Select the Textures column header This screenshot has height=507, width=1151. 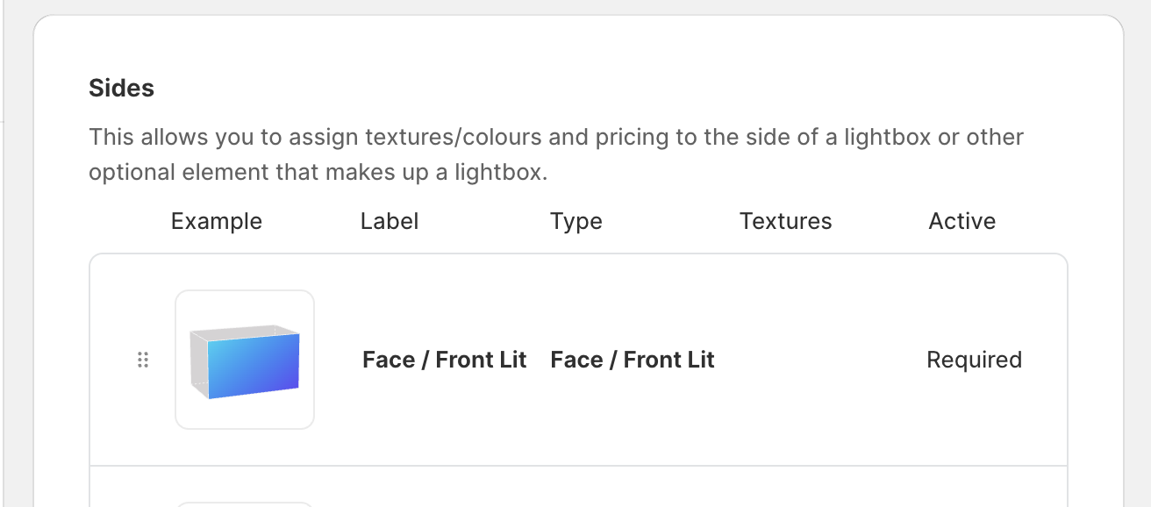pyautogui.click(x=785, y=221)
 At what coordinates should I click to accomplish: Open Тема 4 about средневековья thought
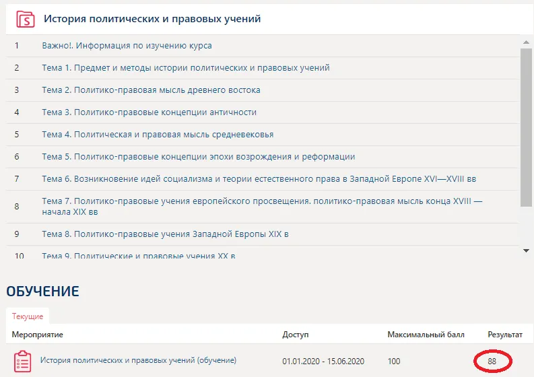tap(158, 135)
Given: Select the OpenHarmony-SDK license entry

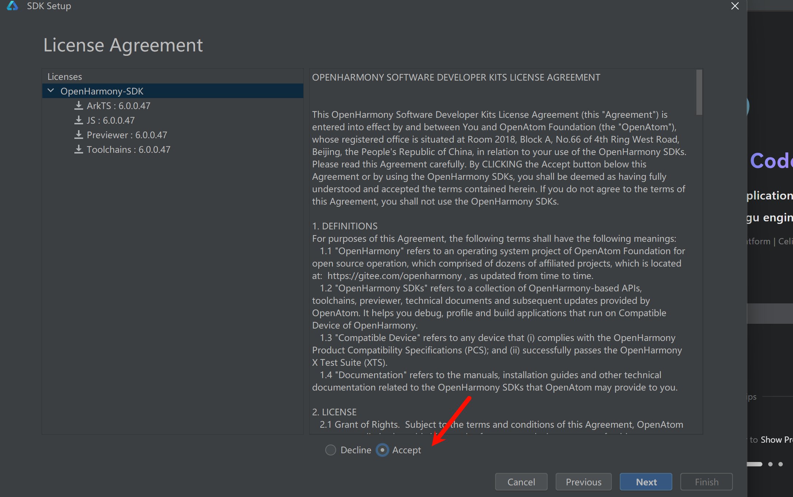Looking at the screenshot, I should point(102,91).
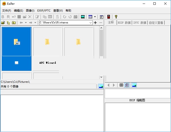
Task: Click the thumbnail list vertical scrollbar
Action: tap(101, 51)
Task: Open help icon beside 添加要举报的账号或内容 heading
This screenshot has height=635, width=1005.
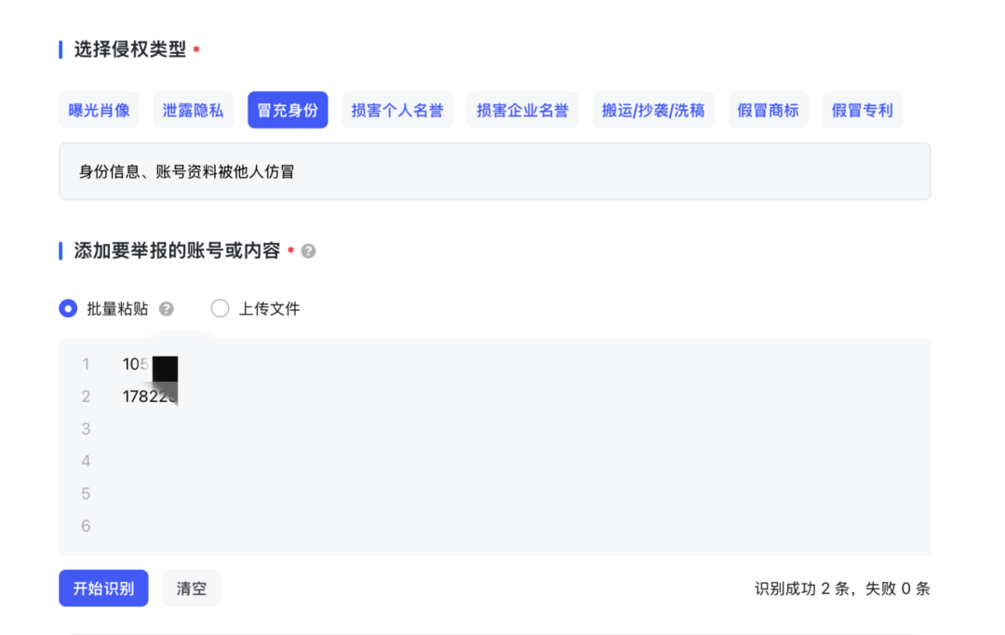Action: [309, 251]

...

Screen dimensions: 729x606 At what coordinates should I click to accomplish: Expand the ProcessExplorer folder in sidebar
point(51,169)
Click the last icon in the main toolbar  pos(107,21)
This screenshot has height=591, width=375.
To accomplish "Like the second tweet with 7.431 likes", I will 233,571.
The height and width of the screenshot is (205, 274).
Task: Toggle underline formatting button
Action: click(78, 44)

> **Problem to work on**: Please rewrite everything above from the line containing "Task: Open help" down to the line containing "Action: [309, 251]" as a JSON list of strings, one per line, with blank lines and pictures left out.

> **Written answer**:
[
  "Task: Open help icon beside 添加要举报的账号或内容 heading",
  "This screenshot has height=635, width=1005.",
  "Action: [309, 251]"
]